_REQUIRED WORK:_
• A. From the piece on Taymor's film Titus below, list every actor named as appearing in the film or in her stage production.
• B. Write the next paragraph of the piece on Taymor's film Titus below, picking up after its final sentence.

_QUOTED TEXT:_
☆ ☆ ☆ ☆

Yet as a culture we are hooked on the idea of revenge. Our tabloids and television play out daily small-scale wars of attrition between neighbours, relatives and jealous spouses: from Jerry Springer's hyped-up circus screamshow to the News of the World's campaign on paedophiles, our belief in justice is sometimes horrifyingly close to that of our Elizabethan ancestors. And if Taymor does take her thesis to more serious territory in citing the internecine crisis in the Balkans, then that too is an argument with some credibility: the families in Titus endlessly avenge the evil acts perpetrated upon them with yet more evil acts.
Well known in the world of theatre, Taymor has won numerous awards and plaudits, and is here perhaps most readily associated with her stage version of Disney's The Lion King. A thinkaholic, Taymor's sphere of reference is vast, and her capacity to draw inference and allusion from all quarters impressive. Titus heaves with ambition and ideas, melding imagery and time periods with confidence and flair. And if the wild tragi-comedy doesn't quite hold together, the fault surely lies as much in the excesses of the plot as in its interpretation.
I am not the first interviewer of the day and Taymor, though claiming exhaustion from the previous evening's Tate Modern opening bash, is in freewheel frenzy. She speaks as fast as she thinks, driving one notion into another before something tangential yet pertinent strikes her, and then launches off again. She staged Titus before she filmed it, and every nuance is at her fingertips: every decision to cut text; every choice she made with the camera.
She always wanted to work on film, she tells me, but, immersed in theatre since childhood, she took a while to make it happen. After The Lion King she wanted a complete change: from visual to text-based; from family to adult. "I wanted to do something by a brilliant writer that would attract the greatest actors in the world." Was it a case of writing her own ticket? "Hardly," she says, pulling a face, "it was a really hard sell. Nobody wanted to do it."
Starring Anthony Hopkins in the lead, with Jessica Lange as Tamora, Titus begins in the present, with a child playing with his toy soldiers; the conflict escalates until he is transported to the Colosseum, where Roman soldiers, skin baked in clay, are returning triumphant from battle with the Goths, bringing the defeated Queen Tamora, her three sons and her Moorish slave Aaron (Harry Lennix, who played the same role in Taymor's stage production) as spoils of war.

☆ ☆ ☆ ☆

_DATA LINES:_

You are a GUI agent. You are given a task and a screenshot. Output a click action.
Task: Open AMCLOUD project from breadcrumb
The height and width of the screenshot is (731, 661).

☆ ☆ ☆ ☆

_ANSWERS:_
• A.
Anthony Hopkins
Jessica Lange
Harry Lennix

• B.
It's a startling beginning: this is to be no straightforward performance of the text, but one in which time shifts and reality and fantasy collide. "You start with Titus," Taymor, explains, "a very just and honest general, but with limited vision. He believes in his authority and the old-world values of the paternal power and religion and order. And by the end he's baking people into pies. Now, how does that happen? Is it madness or clarity? And then in Tamora, you have an intelligent mother, who we first see appealing to Titus for pity, eventually becoming this wild Goddess of Vengeance, with kitchen knives coming out of her head, and big tits that have a plastic plume of smoke feeding the mouth of murder."
It's a step all right, and on the way we are treated to a plot that involves human sacrifice, torture, mutilation, rape and decapitation; not, one might think, ideal material for a director who says that she dislikes the violence in modern movies. "I only put violence on film when Shakespeare put it on stage," she counters. "But many things are either off-screen, or without a lot of blood. At the beginning, when Titus kills his son Mutius, it's expedient and largely psychological. But by the end, when Tamora's boys (Jonathan Rhys Meyers and Matthew Rhys) are killed, I feel it's warranted that you see it. It's very quick; no music, dry, not a lot of drama. Kaput."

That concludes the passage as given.